Regarding grip strength, which was the primary outcome in the power analysis, the group that was operated with internal fixation had a better result, maybe less surprising, at 7 weeks, but more important also at 12 months. Also, regarding forearm rotation, the results were better in the internal fixation (O) group at all follow-up visits. The absolute values of grip strength and range of motion in the present study were similar to those in other studies, both in the C group (
McQueen et al. 1996,
Harley et al. 2004,
Wright et al. 2005,
Atroshi et al. 2006) and in the O group, and in the latter case both comparing to the TriMed system (
Benson et al. 2006,
Schnall et al. 2006) or to the latest fixation trends of angle-stable volar plating (
Musgrave and Idler 2005,
Wright et al. 2005).
There may be different explanations for the increased range of motion and grip strength in the internal fixation group after 1 year of follow-up. The fractures in the O group might be better aligned at surgery and/or a better reduction may be maintained during the healing, leading to a better congruency of the joint. In the O group rehabilitation starts 3 weeks earlier, which could explain the early difference between the groups, both regarding range of motion and grip strength, as found in previous studies (
Kopylov et al. 1999). However, in the present study, this effect persisted throughout the whole of the first year. Also, regarding the subjective outcome there was a tendency for there to be a better outcome in the O group.
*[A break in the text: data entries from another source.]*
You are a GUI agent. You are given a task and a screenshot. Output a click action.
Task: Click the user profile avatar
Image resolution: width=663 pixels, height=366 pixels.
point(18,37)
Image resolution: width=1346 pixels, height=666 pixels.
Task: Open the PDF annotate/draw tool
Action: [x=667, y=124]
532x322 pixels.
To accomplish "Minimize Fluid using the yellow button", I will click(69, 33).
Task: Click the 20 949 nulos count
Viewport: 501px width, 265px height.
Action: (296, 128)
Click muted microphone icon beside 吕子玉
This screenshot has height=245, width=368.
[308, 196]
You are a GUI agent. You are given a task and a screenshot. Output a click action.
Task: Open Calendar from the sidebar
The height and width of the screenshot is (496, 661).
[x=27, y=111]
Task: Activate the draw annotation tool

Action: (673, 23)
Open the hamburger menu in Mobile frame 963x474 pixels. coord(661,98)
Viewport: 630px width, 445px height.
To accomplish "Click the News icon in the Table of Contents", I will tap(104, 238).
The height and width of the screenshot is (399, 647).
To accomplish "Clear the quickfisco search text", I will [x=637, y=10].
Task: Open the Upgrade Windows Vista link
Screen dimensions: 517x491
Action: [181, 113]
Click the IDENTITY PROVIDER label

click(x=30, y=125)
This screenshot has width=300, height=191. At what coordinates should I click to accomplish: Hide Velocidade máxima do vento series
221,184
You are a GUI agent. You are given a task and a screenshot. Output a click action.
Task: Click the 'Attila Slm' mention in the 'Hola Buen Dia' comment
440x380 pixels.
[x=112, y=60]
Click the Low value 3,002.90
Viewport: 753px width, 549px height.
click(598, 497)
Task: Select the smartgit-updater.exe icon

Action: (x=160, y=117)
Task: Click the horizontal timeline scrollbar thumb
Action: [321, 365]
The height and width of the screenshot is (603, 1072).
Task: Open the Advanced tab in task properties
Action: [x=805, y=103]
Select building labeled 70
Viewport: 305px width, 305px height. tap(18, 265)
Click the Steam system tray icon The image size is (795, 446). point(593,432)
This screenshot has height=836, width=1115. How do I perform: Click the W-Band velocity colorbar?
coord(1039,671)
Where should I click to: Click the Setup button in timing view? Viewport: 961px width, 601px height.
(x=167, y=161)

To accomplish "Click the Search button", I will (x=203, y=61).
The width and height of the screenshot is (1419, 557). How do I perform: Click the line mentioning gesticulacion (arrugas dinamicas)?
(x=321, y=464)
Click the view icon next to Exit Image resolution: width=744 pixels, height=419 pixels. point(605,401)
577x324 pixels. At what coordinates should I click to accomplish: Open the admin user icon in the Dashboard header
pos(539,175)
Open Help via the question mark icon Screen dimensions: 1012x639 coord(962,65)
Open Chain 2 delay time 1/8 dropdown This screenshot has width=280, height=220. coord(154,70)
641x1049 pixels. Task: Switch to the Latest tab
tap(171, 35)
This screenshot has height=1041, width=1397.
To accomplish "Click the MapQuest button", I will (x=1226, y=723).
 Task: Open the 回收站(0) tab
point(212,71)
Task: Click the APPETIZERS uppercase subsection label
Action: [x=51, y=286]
The median DASH values in our series (9 in the O group and 14 in the C group) are similar to the results in other studies reporting DASH scores, around 16 for the volar plate (
Musgrave and Idler 2005,
Wright et al. 2005), between 9 and 17 for the TriMed system (
Konrath and Bahler 2002,
Benson et al. 2006,
Gerostathopoulos et al. 2007), and between 7 and 17 for external fixation (
McQueen et al. 1996,
Harley et al. 2004,
Wright et al. 2005,
Atroshi et al. 2006). This subjective outcome in both groups must be considered favorable, bearing in mind that in our study internal and external fixation was compared in the most unstable distal radial fractures.
In this group of patients with primarily unstable fractures, there is no acceptable alternative to surgery. The two methods we compared will both give a good result with good DASH values, good grip strength, and good range of motion after a year. Overall, considering the subjective and objective results as well as the rate of major complications and the sick-leave, we believe that internal fixation gives a superior result and in our opinion it would be the method of choice; however, results for the external fixator are still acceptable. Which method to use to internally stabilize the fracture is still a matter for discussion and should be the subject of future randomized studies. With smaller and smaller differences between the 2 methods, better and more sensitive subjective outcome instruments will be required if the number of patients needed to show a difference is to be kept within reasonable numbers.